Since the post WWII era, Americans have moved more than citizens of most other developed countries. The movement was stimulated by a growing economy and buttressed by developing industries in aerospace, technology and recently by biotechnology.
Demographers suggest that this slowdown in Americans’ willingness or ability to move may represent a “tectonic shift in our economy and labor market.” A recent article by Annie Lowrey, an economics reporter for the New York Times, suggests the geographic lathery of the American work force has impacted a huge swath of workers across all industries.
Economists are divided on what has caused this sedimentary sentiment. It could be caused by a more homogenous work force. Today, employers find the skills they need locally rather than having to conduct national searches to find who they need. The growth in dual-income families may also add to peoples’ reluctance to uproot themselves for higher paying or more promising jobs for one spouse at the expense of another. Others have suggested that the growth in the Internet has made physical proximity to one’s employer less important. The Internet and accompanying virtual links to co-workers in far-off offices make the possibility of staying put feasible.

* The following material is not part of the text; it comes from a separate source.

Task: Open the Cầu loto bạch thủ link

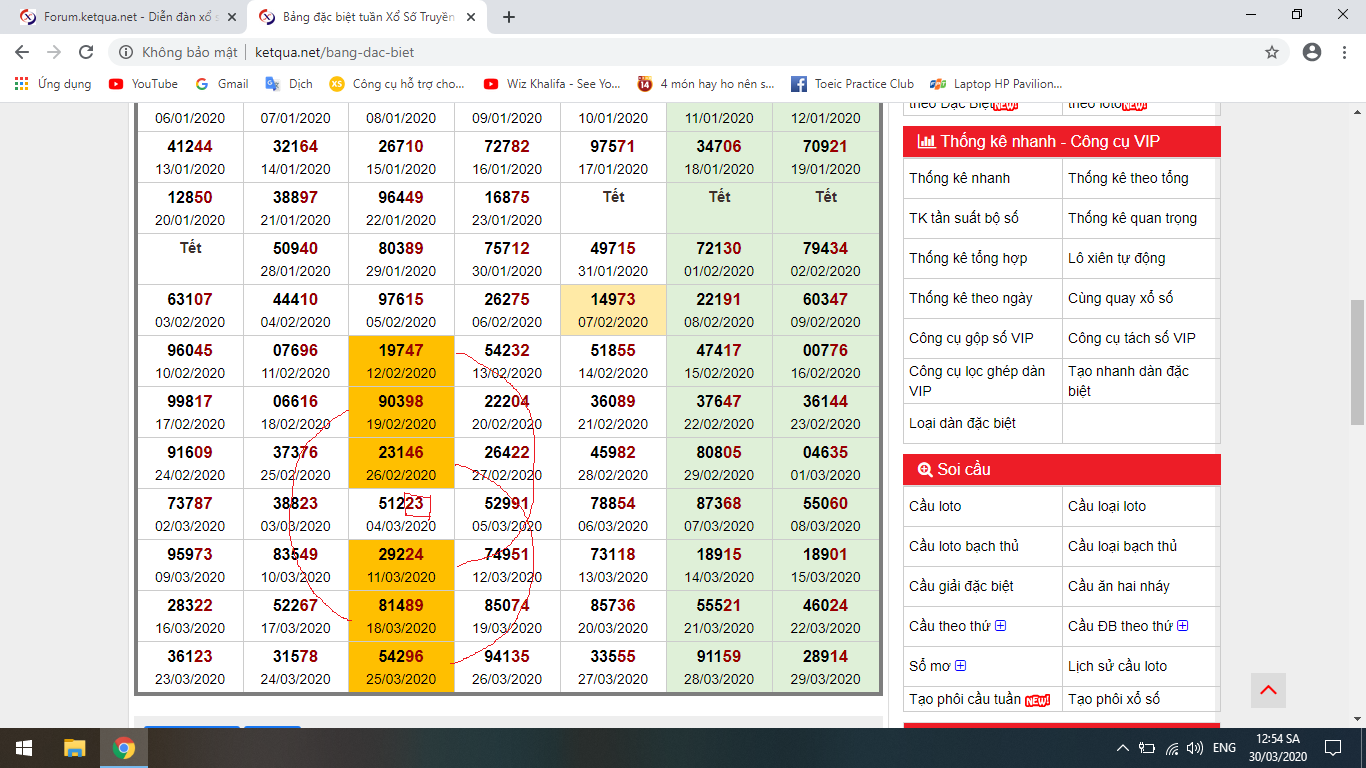Action: (x=963, y=546)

And of course the Great Recession has inhibited labor mobility. Those currently employed are less likely to uproot themselves and their families for a new position in a tenuous labor market. Another factor complicating moving is the recession’s effect on housing. People naturally are reluctant to move when the house they purchased several years ago now is worth less than the original purchase price.

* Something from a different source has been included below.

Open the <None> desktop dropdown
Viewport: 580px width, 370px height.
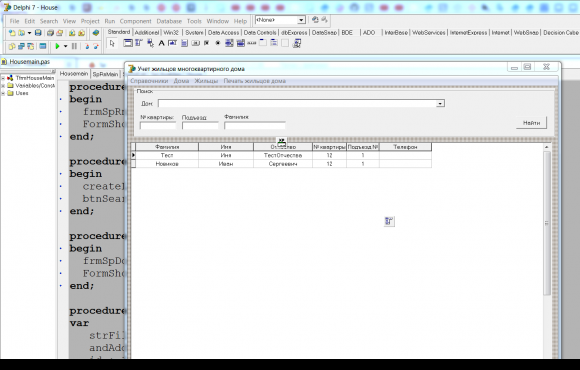point(301,20)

All of these explanations, however, may mask an underlying tendency in today’s economy. Are people taking as many risks as they once did? During the long period of economic growth that ensued after WWII and progressed with relatively few interruptions until 2008, Americans were generally more aggressive in pursuing new employment opportunities. They moved in large numbers, first to the west and then to the southeast.
Economic growth requires a variety of factors, not the least of which is a flexible and well-educated work force that is willing to take on new challenges. Attracting and maintaining such a work force not only facilitates initial growth of a company or organization, but it also provides the fodder for entrepreneurship. New employees bring innovations to the production process and enable firms to create new products and product lines. In short, America’s propensity to move less has left many economists unsettled.

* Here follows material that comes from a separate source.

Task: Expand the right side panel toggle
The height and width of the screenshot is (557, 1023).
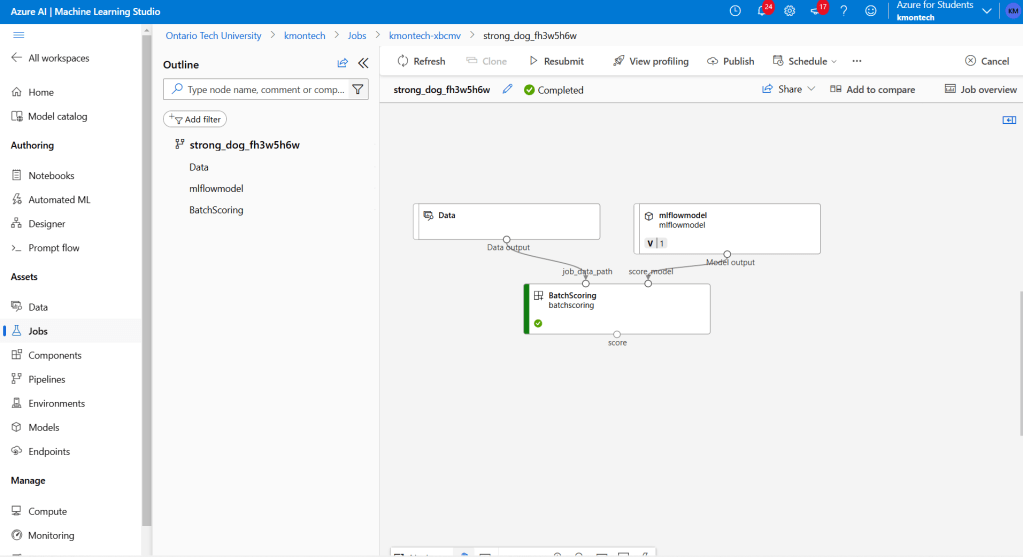Action: click(1009, 120)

Logical explanations, such as the growth of the Internet, the homogeneity of the local labor force, and dual-income families, for example, explain some of America’s geographic lethargy. A more nimble labor force, however, would provide employers a greater choice and employees more opportunity for themselves. It also enhances the overall productivity of a region and inevitably the country.
In order to keep an economy strong, Pennsylvania must continue to provide both the economic incentives and a business environment that is conducive to attracting new people to the state. The Keystone State has not been in the forefront of attracting an expanding labor force. Sometimes policies, such as aggressive business taxes, retard industries’ willingness to hire and, thereby, inhibit the influx of new workers who can build the future of the Commonwealth.
In looking at the future of Pennsylvania, the creation of incentives to attract and not hinder business growth should be foremost in our minds. Moving new, productive employees into our state will spell success for years to come.
Michael A. MacDowell, a resident of Harveys Lake, Pa., is the past president of Misericordia University in Dallas, Pa., and is also the managing director of the Calvin K. Kazanjian Economics Foundation.